그래서 ETL 파이프라인이 뭐냐고 하면, ETL 파이프라인은 데이터 파이프라인의 일부이다.

그럼 다시 데이터 파이프라인이란 무엇인가? 데이터 파이프라인이란 다양한 데이터 소스에서 원시 데이터를 수집하고 변환한 다음 분석을 위해 데이터 레이크나 데이터 웨어하우스같은 데이터 저장소로 이식하는 방법이다.

ETL Pipeline

Astro cli

Astro cli는 Airflow 세팅을 위한 일종의 프레임워크라고 보면 될 듯하다. 이 툴을 이용해서 초기화하면 웹 프레임워크 (리액트나 뷰처럼) 테스트부터 세팅에 필요한 기초적인 디렉토리 구조와 일부 코드들이 제공된다.

리눅스 환경에서 설치했으므로

curl -sSL install.astronomer.io | sudo bash -s

와 같이 설치해주었다.

설치 후에 초기화를 위해

  ~/coding/MLOps_study/week9 on   main ?2 ──────  max-env at  21:19:21 ─╮
❯ astro dev init                                                             ─╯
Initialized empty Astro project in /home/max/coding/MLOps_study/week9

astro dev init 을 진행해준다.

이를 진행해주면

위 사진과 같은 디렉토리 구조가 형성된다.

참고하는 강의(Complete MLOps Bootcamp With 10+ End to End ML Projects)에서 강사는

여담

API -> Transformation(python code) -> (JSON 포맷) -> LOAD -> DB 의 파이프라인을 소개하고 있고 본 강의에서는 DB를 컨테이너애서 사용하고자 하나, 한 가지 덧붙이자면 실제 DB를 운영하고자 한다면 도커 컨테이너는 그닥 좋은 선택은 아니다.

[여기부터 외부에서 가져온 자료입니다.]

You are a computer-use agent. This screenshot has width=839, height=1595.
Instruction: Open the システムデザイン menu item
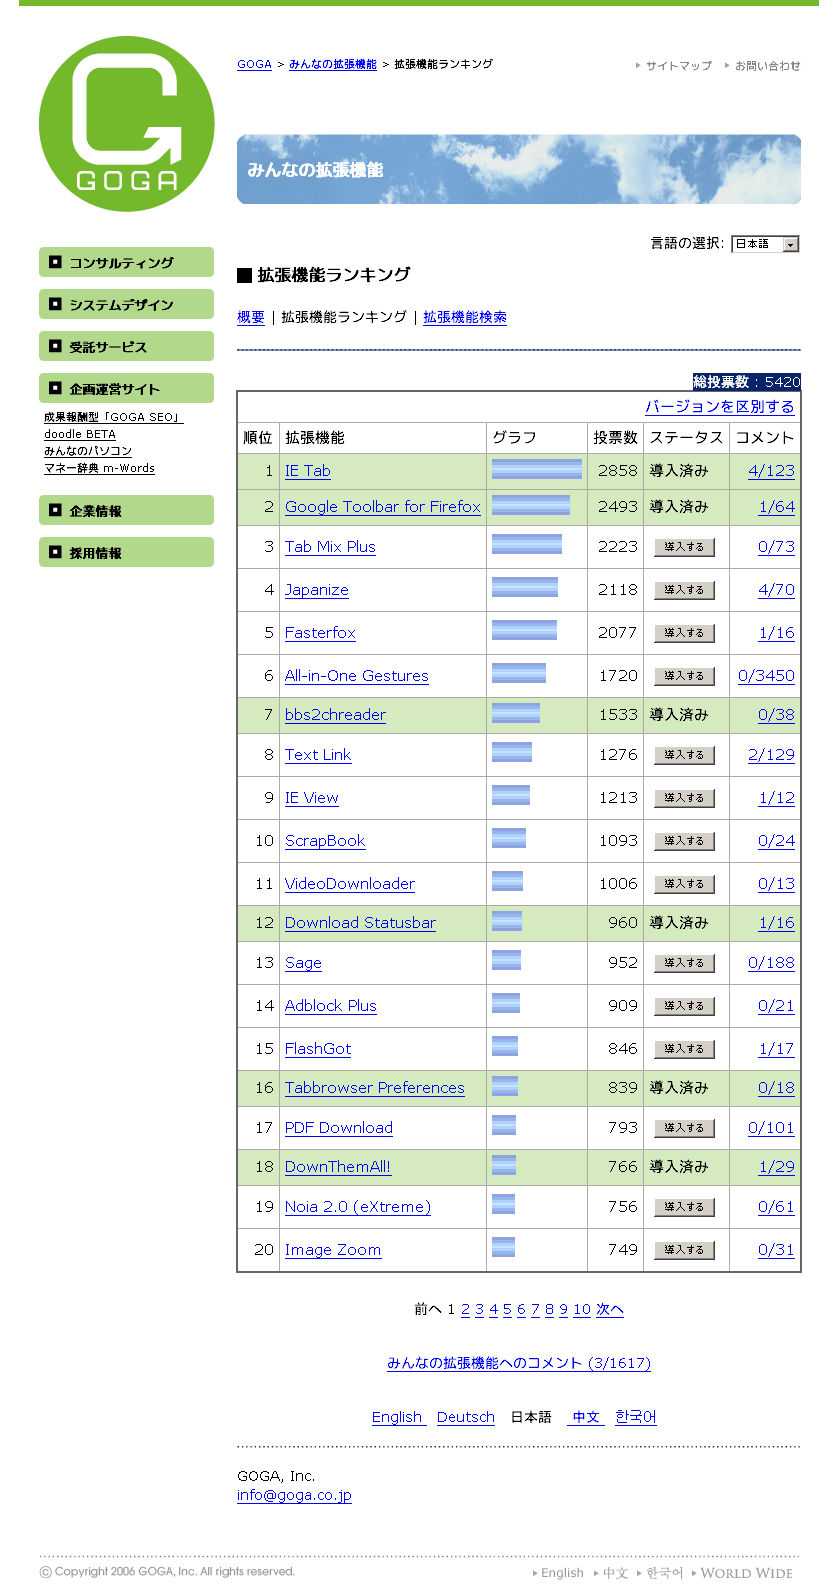tap(126, 305)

파이프라인을 테스트하는 용도로는 괜찮으나 도커 컨테이너는 기본적으로 데이터를 지속시키고 안정적으로 유지하기보단 분리된 환경의 프로그램을 틀을 이용해 빠르게 찍어내고 운영할 수 있는 것에 가깝다.

애초에 바인드 마운트를 쓰지 않는 이상 컨테이너가 삭제되면 데이터는 날아가고, --rm 옵션을 붙였다면 컨테이너는 중지되기만 해도 날아가는 가변적인 것이니...게다가 로컬에 의존하게 되는 바인드 마운트를 테스트 밖의 범위에서 쓰는 것도 바람직하지 않으니 실 운영에서는 DB서버를 컨테이너가 아닌 따로 두는 것을 권장하는 편이며, 현재도 그렇게 하고 있다. (성능 이슈도 있고)

그러나 학습이나 테스트용으로 여러가지 애플리케이션의 상호작용을 테스트하고자 한다면 컨테이너와 도커 컴포즈는 꽤 괜찮은 선택이다.

Airflow Hooks

Airflow에서 Hook이란 커스텀하게 로직을 구현하거나 외부 시스템의 푸시 작업 흐름을 만들 때 사용하는 것이다. Webhook에서의 hook과 의미적으로 크게 다르지는 않아보인다.

강의에서는 Postgres 접근을 위한 훅을 사용하는데 Mysql에서도 가능하다.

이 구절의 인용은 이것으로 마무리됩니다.